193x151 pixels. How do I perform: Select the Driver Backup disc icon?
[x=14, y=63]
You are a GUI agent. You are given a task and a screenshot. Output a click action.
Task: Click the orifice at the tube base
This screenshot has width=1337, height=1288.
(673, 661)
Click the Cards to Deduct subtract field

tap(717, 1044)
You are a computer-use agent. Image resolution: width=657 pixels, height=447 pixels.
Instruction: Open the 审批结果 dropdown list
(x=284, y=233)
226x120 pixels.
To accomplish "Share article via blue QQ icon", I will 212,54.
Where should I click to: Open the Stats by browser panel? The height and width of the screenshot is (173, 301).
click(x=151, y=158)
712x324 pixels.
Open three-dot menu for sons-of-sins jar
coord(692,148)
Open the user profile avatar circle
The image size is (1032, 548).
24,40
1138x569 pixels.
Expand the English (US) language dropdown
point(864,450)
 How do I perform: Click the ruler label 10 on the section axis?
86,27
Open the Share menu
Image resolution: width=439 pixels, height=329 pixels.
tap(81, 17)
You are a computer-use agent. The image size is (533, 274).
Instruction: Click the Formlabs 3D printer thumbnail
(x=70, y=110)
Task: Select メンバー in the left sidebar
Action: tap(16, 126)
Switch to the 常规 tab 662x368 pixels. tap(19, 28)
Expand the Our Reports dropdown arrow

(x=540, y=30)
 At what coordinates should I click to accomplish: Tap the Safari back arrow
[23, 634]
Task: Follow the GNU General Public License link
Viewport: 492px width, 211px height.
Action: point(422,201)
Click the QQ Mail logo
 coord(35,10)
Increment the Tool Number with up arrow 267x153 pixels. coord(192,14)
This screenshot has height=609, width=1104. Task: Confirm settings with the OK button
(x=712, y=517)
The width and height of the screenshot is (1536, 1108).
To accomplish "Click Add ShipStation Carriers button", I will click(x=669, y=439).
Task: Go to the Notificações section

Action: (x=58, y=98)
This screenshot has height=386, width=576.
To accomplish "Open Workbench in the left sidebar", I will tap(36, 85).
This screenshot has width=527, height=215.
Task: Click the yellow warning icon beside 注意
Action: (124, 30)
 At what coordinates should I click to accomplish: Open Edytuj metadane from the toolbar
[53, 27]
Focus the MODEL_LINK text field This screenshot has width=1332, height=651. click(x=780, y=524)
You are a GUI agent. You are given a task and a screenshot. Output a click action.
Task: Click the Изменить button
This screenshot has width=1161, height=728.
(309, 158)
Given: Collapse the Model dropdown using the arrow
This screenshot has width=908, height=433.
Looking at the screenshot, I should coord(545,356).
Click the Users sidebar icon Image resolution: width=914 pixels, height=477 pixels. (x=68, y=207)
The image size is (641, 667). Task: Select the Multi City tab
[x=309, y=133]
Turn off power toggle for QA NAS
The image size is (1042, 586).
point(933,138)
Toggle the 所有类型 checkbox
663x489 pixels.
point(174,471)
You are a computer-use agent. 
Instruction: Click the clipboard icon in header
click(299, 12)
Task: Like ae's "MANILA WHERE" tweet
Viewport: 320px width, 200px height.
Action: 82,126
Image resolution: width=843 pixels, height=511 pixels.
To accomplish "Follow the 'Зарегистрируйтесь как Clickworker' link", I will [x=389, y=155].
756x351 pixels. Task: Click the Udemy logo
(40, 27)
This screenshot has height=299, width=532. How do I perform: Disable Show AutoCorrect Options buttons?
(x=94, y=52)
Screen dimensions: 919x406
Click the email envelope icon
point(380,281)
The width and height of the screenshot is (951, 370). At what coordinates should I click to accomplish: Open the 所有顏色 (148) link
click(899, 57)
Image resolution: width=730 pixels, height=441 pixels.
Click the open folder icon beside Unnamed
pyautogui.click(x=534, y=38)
◆ ◆ ◆ ◆ ◆
# Task prompt:
Exactly as they appear above, the records are to be transcribed in full.

# Written solution:
193x151 pixels. How do I perform: Select the Driver Backup disc icon?
[x=14, y=63]
You are a GUI agent. You are given a task and a screenshot. Output a click action.
Task: Click the orifice at the tube base
This screenshot has width=1337, height=1288.
(673, 661)
Click the Cards to Deduct subtract field

tap(717, 1044)
You are a computer-use agent. Image resolution: width=657 pixels, height=447 pixels.
Instruction: Open the 审批结果 dropdown list
(x=284, y=233)
226x120 pixels.
To accomplish "Share article via blue QQ icon", I will 212,54.
Where should I click to: Open the Stats by browser panel? The height and width of the screenshot is (173, 301).
click(x=151, y=158)
712x324 pixels.
Open three-dot menu for sons-of-sins jar
coord(692,148)
Open the user profile avatar circle
The image size is (1032, 548).
24,40
1138x569 pixels.
Expand the English (US) language dropdown
point(864,450)
 How do I perform: Click the ruler label 10 on the section axis?
86,27
Open the Share menu
Image resolution: width=439 pixels, height=329 pixels.
tap(81, 17)
You are a computer-use agent. The image size is (533, 274).
Instruction: Click the Formlabs 3D printer thumbnail
(x=70, y=110)
Task: Select メンバー in the left sidebar
Action: tap(16, 126)
Switch to the 常规 tab 662x368 pixels. tap(19, 28)
Expand the Our Reports dropdown arrow

(x=540, y=30)
 At what coordinates should I click to accomplish: Tap the Safari back arrow
[23, 634]
Task: Follow the GNU General Public License link
Viewport: 492px width, 211px height.
Action: point(422,201)
Click the QQ Mail logo
 coord(35,10)
Increment the Tool Number with up arrow 267x153 pixels. coord(192,14)
This screenshot has height=609, width=1104. Task: Confirm settings with the OK button
(x=712, y=517)
The width and height of the screenshot is (1536, 1108).
To accomplish "Click Add ShipStation Carriers button", I will click(x=669, y=439).
Task: Go to the Notificações section

Action: (x=58, y=98)
This screenshot has height=386, width=576.
To accomplish "Open Workbench in the left sidebar", I will tap(36, 85).
This screenshot has width=527, height=215.
Task: Click the yellow warning icon beside 注意
Action: (124, 30)
 At what coordinates should I click to accomplish: Open Edytuj metadane from the toolbar
[53, 27]
Focus the MODEL_LINK text field This screenshot has width=1332, height=651. click(x=780, y=524)
You are a GUI agent. You are given a task and a screenshot. Output a click action.
Task: Click the Изменить button
This screenshot has width=1161, height=728.
(309, 158)
Given: Collapse the Model dropdown using the arrow
This screenshot has width=908, height=433.
Looking at the screenshot, I should coord(545,356).
Click the Users sidebar icon Image resolution: width=914 pixels, height=477 pixels. (x=68, y=207)
The image size is (641, 667). Task: Select the Multi City tab
[x=309, y=133]
Turn off power toggle for QA NAS
The image size is (1042, 586).
point(933,138)
Toggle the 所有类型 checkbox
663x489 pixels.
point(174,471)
You are a computer-use agent. 
Instruction: Click the clipboard icon in header
click(299, 12)
Task: Like ae's "MANILA WHERE" tweet
Viewport: 320px width, 200px height.
Action: 82,126
Image resolution: width=843 pixels, height=511 pixels.
To accomplish "Follow the 'Зарегистрируйтесь как Clickworker' link", I will [x=389, y=155].
756x351 pixels. Task: Click the Udemy logo
(40, 27)
This screenshot has height=299, width=532. How do I perform: Disable Show AutoCorrect Options buttons?
(x=94, y=52)
Screen dimensions: 919x406
Click the email envelope icon
point(380,281)
The width and height of the screenshot is (951, 370). At what coordinates should I click to accomplish: Open the 所有顏色 (148) link
click(899, 57)
Image resolution: width=730 pixels, height=441 pixels.
Click the open folder icon beside Unnamed
pyautogui.click(x=534, y=38)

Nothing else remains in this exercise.